Lt. Epps threw out some big numbers when talking about the amount of work the officers do. He said they responded to 37,960 calls. This sounds like a lot of work. Well, it works out to an average of 104 calls per day, or four calls per hour. During the budget crisis two years ago, the Sheriff complained that he only had enough deputies for three or four to be on duty at a time. On average, this would mean each deputy has about one or two calls per hour when they are on duty. It doesn’t sound like an excessive work load.
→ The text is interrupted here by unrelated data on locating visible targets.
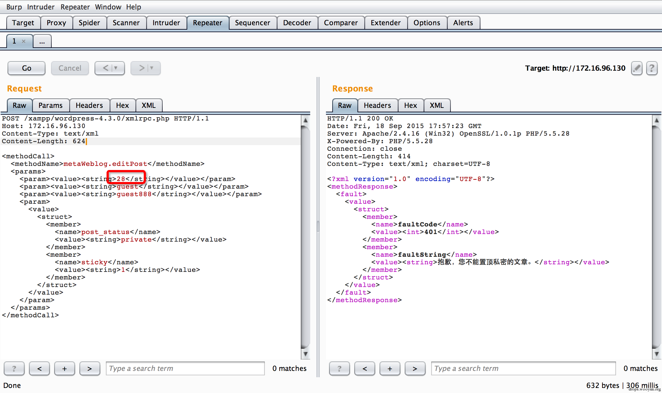This screenshot has width=662, height=393.
Task: Click the pencil edit target icon
Action: (x=636, y=68)
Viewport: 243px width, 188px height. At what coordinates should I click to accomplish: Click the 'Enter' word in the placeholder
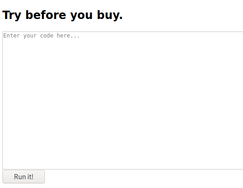[x=12, y=36]
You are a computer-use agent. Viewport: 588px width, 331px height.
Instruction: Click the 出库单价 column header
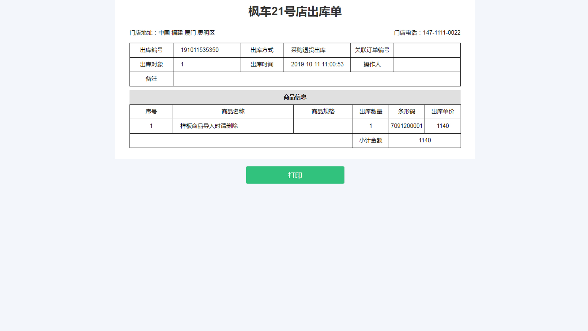pyautogui.click(x=443, y=112)
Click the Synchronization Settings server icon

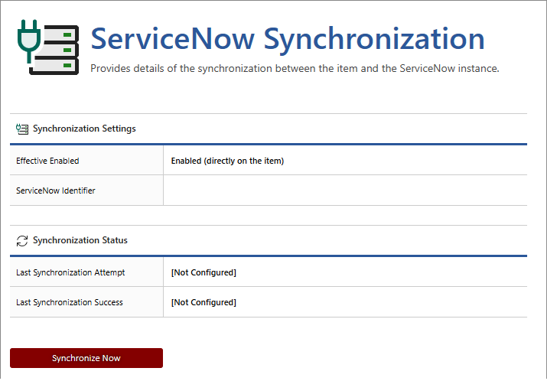[22, 129]
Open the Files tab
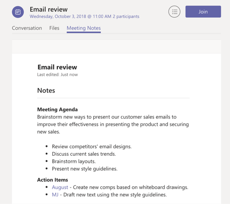 click(x=54, y=28)
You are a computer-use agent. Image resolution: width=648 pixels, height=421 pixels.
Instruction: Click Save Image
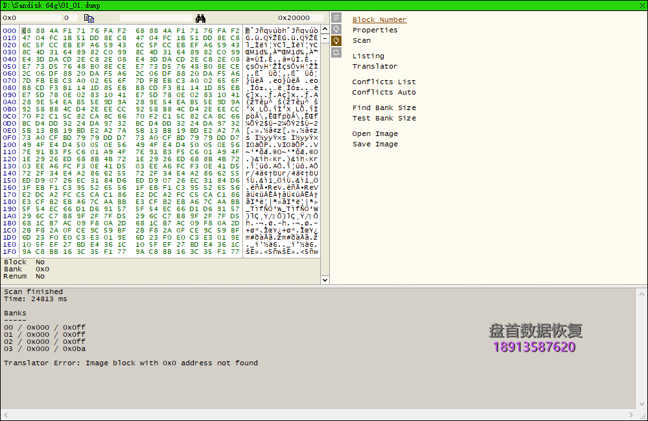point(375,144)
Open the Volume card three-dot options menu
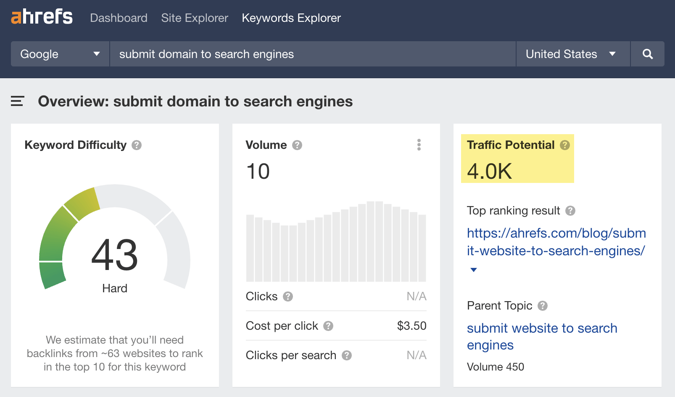The height and width of the screenshot is (397, 675). point(419,145)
Our crime rate is low and staying that way. In 2018, there were only 325 felony cases filed in the La Paz County Superior Court. There have been 157 felony cases filed so far in 2019. Lt. Epps stated the department issued 4,500 citations. For 37,960 calls, there were a total of 4,825 misdemeanor citations and felony charges. So, only 12.7 percent of the time were deputies acting as law enforcement. What is happening the only 87 percent of the time? Do we really need certified deputies to respond to situations that are not criminal, or is there a better way to handle this?

Ken MacFarland, Ph.D

Parker, Ariz.


(2) comments


You’re also not taking into account the size of the county and the time it takes to get from one district to another. Yes your math may be correct but go out and ride with one of the deputies some time. Then you can talk with some knowledge behind your comments. Not that I’m defending either Epps or Risen... far from that!!


If PHD McFarland rode with the deputies he would suffer from extreme boredom! He is absolutely right in his assessment of the situation!!